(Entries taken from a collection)
◆ ◆ ◆ ◆ ◆

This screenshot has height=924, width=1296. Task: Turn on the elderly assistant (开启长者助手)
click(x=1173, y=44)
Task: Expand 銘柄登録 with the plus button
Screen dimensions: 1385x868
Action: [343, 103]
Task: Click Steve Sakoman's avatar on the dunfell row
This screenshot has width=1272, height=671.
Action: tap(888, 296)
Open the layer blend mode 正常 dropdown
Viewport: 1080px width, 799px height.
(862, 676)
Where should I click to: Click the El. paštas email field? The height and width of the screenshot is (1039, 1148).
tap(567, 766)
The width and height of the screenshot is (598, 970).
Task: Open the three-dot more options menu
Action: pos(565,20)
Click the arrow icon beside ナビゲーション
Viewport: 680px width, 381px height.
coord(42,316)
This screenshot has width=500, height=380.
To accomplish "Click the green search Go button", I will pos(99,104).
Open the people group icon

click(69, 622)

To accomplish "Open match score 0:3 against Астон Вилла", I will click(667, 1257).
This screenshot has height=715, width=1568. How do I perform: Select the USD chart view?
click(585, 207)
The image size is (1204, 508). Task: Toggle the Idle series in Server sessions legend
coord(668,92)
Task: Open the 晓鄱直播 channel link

◆ ◆ ◆ ◆ ◆

> _To do_
Quote all the records exactly, please, leaving none out.

> _Task answer_
This screenshot has height=924, width=1296. Task: Turn on the elderly assistant (开启长者助手)
click(x=1173, y=44)
Task: Expand 銘柄登録 with the plus button
Screen dimensions: 1385x868
Action: [343, 103]
Task: Click Steve Sakoman's avatar on the dunfell row
This screenshot has width=1272, height=671.
Action: tap(888, 296)
Open the layer blend mode 正常 dropdown
Viewport: 1080px width, 799px height.
(862, 676)
Where should I click to: Click the El. paštas email field? The height and width of the screenshot is (1039, 1148).
tap(567, 766)
The width and height of the screenshot is (598, 970).
Task: Open the three-dot more options menu
Action: pos(565,20)
Click the arrow icon beside ナビゲーション
Viewport: 680px width, 381px height.
coord(42,316)
This screenshot has width=500, height=380.
To accomplish "Click the green search Go button", I will pos(99,104).
Open the people group icon

click(69, 622)

To accomplish "Open match score 0:3 against Астон Вилла", I will click(667, 1257).
This screenshot has height=715, width=1568. How do I perform: Select the USD chart view?
click(585, 207)
The image size is (1204, 508). Task: Toggle the Idle series in Server sessions legend
coord(668,92)
Task: Open the 晓鄱直播 channel link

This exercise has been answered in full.